Update the records below by replacing every "Identify the location of" with "Find the position of", leaving all other text unchanged.

═══ Stored rows ═══

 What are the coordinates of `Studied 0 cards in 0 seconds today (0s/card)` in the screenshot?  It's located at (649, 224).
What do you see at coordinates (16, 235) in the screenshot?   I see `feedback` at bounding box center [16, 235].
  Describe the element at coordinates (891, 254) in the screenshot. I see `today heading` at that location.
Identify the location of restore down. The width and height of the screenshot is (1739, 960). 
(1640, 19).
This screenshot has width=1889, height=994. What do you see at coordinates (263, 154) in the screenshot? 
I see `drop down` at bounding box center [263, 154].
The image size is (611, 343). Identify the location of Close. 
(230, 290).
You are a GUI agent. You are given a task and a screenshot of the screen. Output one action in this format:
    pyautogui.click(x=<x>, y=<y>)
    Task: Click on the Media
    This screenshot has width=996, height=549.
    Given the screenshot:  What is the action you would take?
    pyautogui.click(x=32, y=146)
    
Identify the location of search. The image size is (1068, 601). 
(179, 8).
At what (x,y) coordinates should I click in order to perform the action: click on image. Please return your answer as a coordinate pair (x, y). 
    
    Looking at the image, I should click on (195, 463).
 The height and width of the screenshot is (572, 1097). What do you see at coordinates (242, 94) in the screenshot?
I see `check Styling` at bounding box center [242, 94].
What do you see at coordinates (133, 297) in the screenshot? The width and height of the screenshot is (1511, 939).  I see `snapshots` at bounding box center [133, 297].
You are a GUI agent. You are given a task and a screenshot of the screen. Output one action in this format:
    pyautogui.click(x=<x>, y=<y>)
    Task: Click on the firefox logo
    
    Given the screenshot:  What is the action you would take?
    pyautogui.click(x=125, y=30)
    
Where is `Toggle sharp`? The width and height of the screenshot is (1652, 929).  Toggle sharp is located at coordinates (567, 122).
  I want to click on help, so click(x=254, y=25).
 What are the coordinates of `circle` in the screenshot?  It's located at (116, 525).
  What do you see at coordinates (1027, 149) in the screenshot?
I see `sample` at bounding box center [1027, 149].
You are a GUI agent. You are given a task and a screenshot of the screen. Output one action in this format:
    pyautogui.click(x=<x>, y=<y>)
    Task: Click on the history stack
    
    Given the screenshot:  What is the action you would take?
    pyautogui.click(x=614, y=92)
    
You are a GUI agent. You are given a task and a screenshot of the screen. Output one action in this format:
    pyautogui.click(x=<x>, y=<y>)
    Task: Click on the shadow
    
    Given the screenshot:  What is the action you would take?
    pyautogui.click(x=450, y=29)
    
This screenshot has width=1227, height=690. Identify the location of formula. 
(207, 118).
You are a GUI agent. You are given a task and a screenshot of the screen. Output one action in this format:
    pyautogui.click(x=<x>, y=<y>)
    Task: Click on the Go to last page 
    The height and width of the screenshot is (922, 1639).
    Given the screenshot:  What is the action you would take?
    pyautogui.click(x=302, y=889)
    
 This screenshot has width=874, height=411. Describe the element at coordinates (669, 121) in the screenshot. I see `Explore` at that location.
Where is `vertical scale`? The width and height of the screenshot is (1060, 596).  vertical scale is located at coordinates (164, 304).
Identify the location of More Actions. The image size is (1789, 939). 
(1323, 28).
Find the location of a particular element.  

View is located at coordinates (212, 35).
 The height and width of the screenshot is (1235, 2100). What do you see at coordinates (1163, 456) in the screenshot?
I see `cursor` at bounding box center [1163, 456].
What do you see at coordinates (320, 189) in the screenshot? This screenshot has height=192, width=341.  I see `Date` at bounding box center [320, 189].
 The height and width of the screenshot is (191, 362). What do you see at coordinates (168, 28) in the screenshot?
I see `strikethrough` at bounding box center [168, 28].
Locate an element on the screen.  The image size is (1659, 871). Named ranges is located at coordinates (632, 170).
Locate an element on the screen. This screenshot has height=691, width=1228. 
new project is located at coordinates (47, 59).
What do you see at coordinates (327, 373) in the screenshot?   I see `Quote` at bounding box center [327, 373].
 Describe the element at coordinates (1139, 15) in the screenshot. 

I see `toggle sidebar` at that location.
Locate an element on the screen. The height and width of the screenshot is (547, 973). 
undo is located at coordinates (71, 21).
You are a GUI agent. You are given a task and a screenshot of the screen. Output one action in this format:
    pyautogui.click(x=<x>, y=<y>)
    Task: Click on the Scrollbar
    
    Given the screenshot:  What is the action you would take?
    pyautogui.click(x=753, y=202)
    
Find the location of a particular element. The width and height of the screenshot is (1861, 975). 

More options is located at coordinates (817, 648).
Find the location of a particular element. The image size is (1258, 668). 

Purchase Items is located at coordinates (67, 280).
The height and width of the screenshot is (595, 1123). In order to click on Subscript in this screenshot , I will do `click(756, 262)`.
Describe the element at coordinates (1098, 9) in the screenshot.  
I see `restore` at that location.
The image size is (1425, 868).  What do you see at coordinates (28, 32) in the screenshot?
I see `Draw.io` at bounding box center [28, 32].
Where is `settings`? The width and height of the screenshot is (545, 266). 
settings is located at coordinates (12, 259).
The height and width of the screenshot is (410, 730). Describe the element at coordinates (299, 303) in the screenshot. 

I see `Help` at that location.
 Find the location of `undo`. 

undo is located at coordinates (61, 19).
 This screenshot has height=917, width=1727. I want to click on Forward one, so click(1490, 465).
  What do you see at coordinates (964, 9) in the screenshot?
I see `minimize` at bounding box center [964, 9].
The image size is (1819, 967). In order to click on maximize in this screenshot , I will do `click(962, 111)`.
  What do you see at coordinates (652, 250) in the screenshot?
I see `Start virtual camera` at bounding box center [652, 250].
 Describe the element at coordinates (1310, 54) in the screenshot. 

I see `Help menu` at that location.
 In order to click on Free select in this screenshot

═══

- Right answer
 What are the coordinates of `Studied 0 cards in 0 seconds today (0s/card)` in the screenshot?  It's located at (649, 224).
What do you see at coordinates (16, 235) in the screenshot?   I see `feedback` at bounding box center [16, 235].
  Describe the element at coordinates (891, 254) in the screenshot. I see `today heading` at that location.
Find the position of restore down. The width and height of the screenshot is (1739, 960). 
(1640, 19).
This screenshot has width=1889, height=994. What do you see at coordinates (263, 154) in the screenshot? 
I see `drop down` at bounding box center [263, 154].
The image size is (611, 343). Find the position of Close. 
(230, 290).
You are a GUI agent. You are given a task and a screenshot of the screen. Output one action in this format:
    pyautogui.click(x=<x>, y=<y>)
    Task: Click on the Media
    This screenshot has width=996, height=549.
    Given the screenshot:  What is the action you would take?
    pyautogui.click(x=32, y=146)
    
Find the position of search. The image size is (1068, 601). 
(179, 8).
At what (x,y) coordinates should I click in order to perform the action: click on image. Please return your answer as a coordinate pair (x, y). 
    
    Looking at the image, I should click on (195, 463).
 The height and width of the screenshot is (572, 1097). What do you see at coordinates (242, 94) in the screenshot?
I see `check Styling` at bounding box center [242, 94].
What do you see at coordinates (133, 297) in the screenshot? The width and height of the screenshot is (1511, 939).  I see `snapshots` at bounding box center [133, 297].
You are a GUI agent. You are given a task and a screenshot of the screen. Output one action in this format:
    pyautogui.click(x=<x>, y=<y>)
    Task: Click on the firefox logo
    
    Given the screenshot:  What is the action you would take?
    pyautogui.click(x=125, y=30)
    
Where is `Toggle sharp`? The width and height of the screenshot is (1652, 929).  Toggle sharp is located at coordinates (567, 122).
  I want to click on help, so click(x=254, y=25).
 What are the coordinates of `circle` in the screenshot?  It's located at (116, 525).
  What do you see at coordinates (1027, 149) in the screenshot?
I see `sample` at bounding box center [1027, 149].
You are a GUI agent. You are given a task and a screenshot of the screen. Output one action in this format:
    pyautogui.click(x=<x>, y=<y>)
    Task: Click on the history stack
    
    Given the screenshot:  What is the action you would take?
    pyautogui.click(x=614, y=92)
    
You are a GUI agent. You are given a task and a screenshot of the screen. Output one action in this format:
    pyautogui.click(x=<x>, y=<y>)
    Task: Click on the shadow
    
    Given the screenshot:  What is the action you would take?
    pyautogui.click(x=450, y=29)
    
This screenshot has width=1227, height=690. Find the position of formula. 
(207, 118).
You are a GUI agent. You are given a task and a screenshot of the screen. Output one action in this format:
    pyautogui.click(x=<x>, y=<y>)
    Task: Click on the Go to last page 
    The height and width of the screenshot is (922, 1639).
    Given the screenshot:  What is the action you would take?
    pyautogui.click(x=302, y=889)
    
 This screenshot has width=874, height=411. Describe the element at coordinates (669, 121) in the screenshot. I see `Explore` at that location.
Where is `vertical scale`? The width and height of the screenshot is (1060, 596).  vertical scale is located at coordinates (164, 304).
Find the position of More Actions. The image size is (1789, 939). 
(1323, 28).
Find the location of a particular element.  

View is located at coordinates (212, 35).
 The height and width of the screenshot is (1235, 2100). What do you see at coordinates (1163, 456) in the screenshot?
I see `cursor` at bounding box center [1163, 456].
What do you see at coordinates (320, 189) in the screenshot? This screenshot has height=192, width=341.  I see `Date` at bounding box center [320, 189].
 The height and width of the screenshot is (191, 362). What do you see at coordinates (168, 28) in the screenshot?
I see `strikethrough` at bounding box center [168, 28].
Locate an element on the screen.  The image size is (1659, 871). Named ranges is located at coordinates (632, 170).
Locate an element on the screen. This screenshot has height=691, width=1228. 
new project is located at coordinates (47, 59).
What do you see at coordinates (327, 373) in the screenshot?   I see `Quote` at bounding box center [327, 373].
 Describe the element at coordinates (1139, 15) in the screenshot. 

I see `toggle sidebar` at that location.
Locate an element on the screen. The height and width of the screenshot is (547, 973). 
undo is located at coordinates (71, 21).
You are a GUI agent. You are given a task and a screenshot of the screen. Output one action in this format:
    pyautogui.click(x=<x>, y=<y>)
    Task: Click on the Scrollbar
    
    Given the screenshot:  What is the action you would take?
    pyautogui.click(x=753, y=202)
    
Find the location of a particular element. The width and height of the screenshot is (1861, 975). 

More options is located at coordinates (817, 648).
Find the location of a particular element. The image size is (1258, 668). 

Purchase Items is located at coordinates (67, 280).
The height and width of the screenshot is (595, 1123). In order to click on Subscript in this screenshot , I will do `click(756, 262)`.
Describe the element at coordinates (1098, 9) in the screenshot.  
I see `restore` at that location.
The image size is (1425, 868).  What do you see at coordinates (28, 32) in the screenshot?
I see `Draw.io` at bounding box center [28, 32].
Where is `settings`? The width and height of the screenshot is (545, 266). 
settings is located at coordinates (12, 259).
The height and width of the screenshot is (410, 730). Describe the element at coordinates (299, 303) in the screenshot. 

I see `Help` at that location.
 Find the location of `undo`. 

undo is located at coordinates (61, 19).
 This screenshot has height=917, width=1727. I want to click on Forward one, so click(1490, 465).
  What do you see at coordinates (964, 9) in the screenshot?
I see `minimize` at bounding box center [964, 9].
The image size is (1819, 967). In order to click on maximize in this screenshot , I will do `click(962, 111)`.
  What do you see at coordinates (652, 250) in the screenshot?
I see `Start virtual camera` at bounding box center [652, 250].
 Describe the element at coordinates (1310, 54) in the screenshot. 

I see `Help menu` at that location.
 In order to click on Free select in this screenshot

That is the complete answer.